## Challenge A
In the entries below, arrange as a numbered list the lines from the one containing "How do I perform: Select" through the one containing "pyautogui.click(x=1583, y=355)", including both, and omit blank lines.

## Document extract
# # #
Artur Schnabel (piano)
Complete Beethoven Sonata Society Recordings Vol. 6
Rec. Abbey Road Studio No. 3, London, on April 27th-28th, 1934 (No. 17); April 25th and May 7th, 1934 (No. 21). ADD
NAXOS GREAT PIANISTS 8.110760 [68’35]

 

Brian C. Thompson’s notes to this release effectively give a reception history of Schnabel’s Beethoven. As such, they make for absolutely riveting reading, and in offering a survey of critics’ reactions, contextualise how we may hear them today, post the ‘authentic’ brigade. Like Beethoven’s works themselves, there seems little doubt that Schnabel’s recordings will continue to stimulate a multiplicity of reactions and critical interpretations. Certainly, they are of their time (not least in the occasional ‘fistful’ of notes, unthinkable from today’s Conservatory automatons), yet they are simultaneously timeless in the eternal truths they speak of.

Schnabel’s variety of touch is remarkable and it is wonderful to be able to enjoy this aspect of his art thanks to Mark Obert-Thorn’s sensitive restoration (some hiss present, the body of the piano tone nicely retained). And they really are remarkable performances, the sort of thing one dreams about hearing in the concert halls of today, keeps on going and yet … they are rarely, if ever, there. The sheer imagination Schnabel demonstrates in the first movement of the ‘Tempest’ sonata is astonishing. He is unafraid of either stark juxtapositions or of seemingly unfeasible pedal markings. So the opening Largo spreads are magical and contrast superbly to the crisp Allegro that follows. The single-line recitatives are compelling and hypnotic (surely only Pollini live rivals this) – one hangs on every detail with bated breath.

With such a boldly stated first movement, it should come as no surprise that the Adagio is presented in all its bare glory. The sparseness of the writing and the huge registral drops are most disturbing in the bleakness. As if to banish the ‘clouds’, Schnabel takes the finale a true one-in-a-bar (one could argue too fast for the ‘Allegretto’ marking), swinging towards the bar-line. Yet in doing so, the sky remains somewhat overcast - charm is hardly the order of the day here.
# # #
## Material provided
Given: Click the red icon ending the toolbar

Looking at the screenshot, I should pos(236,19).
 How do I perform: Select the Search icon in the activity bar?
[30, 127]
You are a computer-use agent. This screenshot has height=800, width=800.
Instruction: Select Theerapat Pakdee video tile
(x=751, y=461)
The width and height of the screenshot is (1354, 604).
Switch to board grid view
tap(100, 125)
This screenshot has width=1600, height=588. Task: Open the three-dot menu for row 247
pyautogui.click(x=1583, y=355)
# # #
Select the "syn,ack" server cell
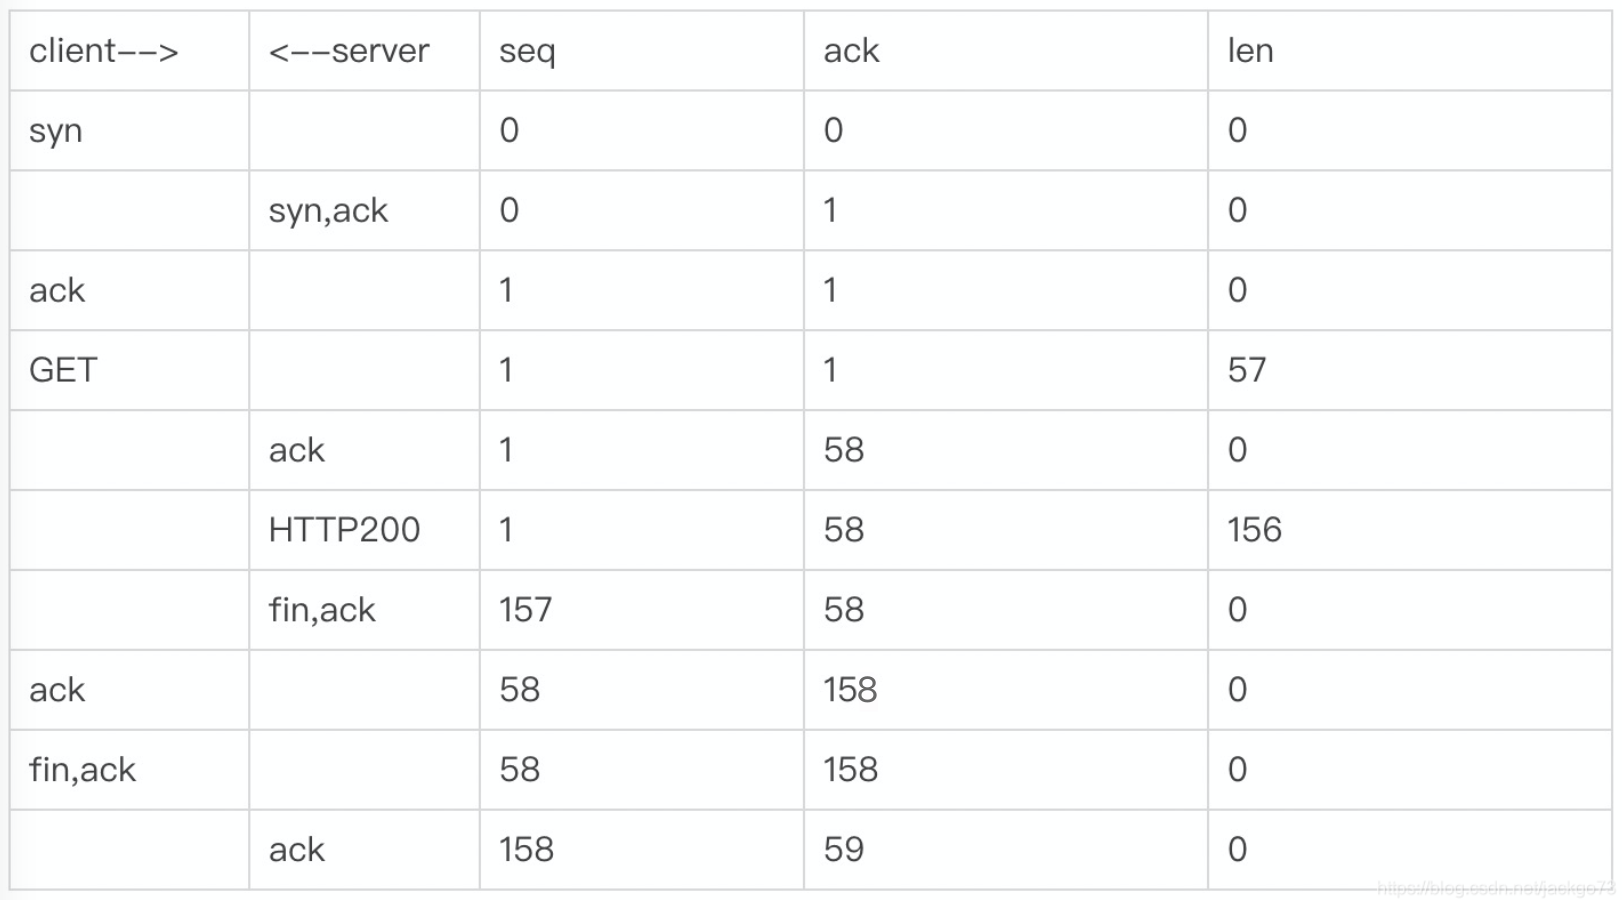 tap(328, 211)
# # #
## Challenge B
Answer these questions from the review of Schnabel's Beethoven recordings above, one per line:
(i) In which studio were the recordings made?
(ii) Who wrote the notes to this release?
(iii) Whose restoration does the review credit for the sound?

## Reply A
1.  How do I perform: Select the Search icon in the activity bar?
2. [30, 127]
3. You are a computer-use agent. This screenshot has height=800, width=800.
4. Instruction: Select Theerapat Pakdee video tile
5. (x=751, y=461)
6. The width and height of the screenshot is (1354, 604).
7. Switch to board grid view
8. tap(100, 125)
9. This screenshot has width=1600, height=588. Task: Open the three-dot menu for row 247
10. pyautogui.click(x=1583, y=355)

## Reply B
(i) Abbey Road Studio No. 3, London
(ii) Brian C. Thompson
(iii) Mark Obert-Thorn's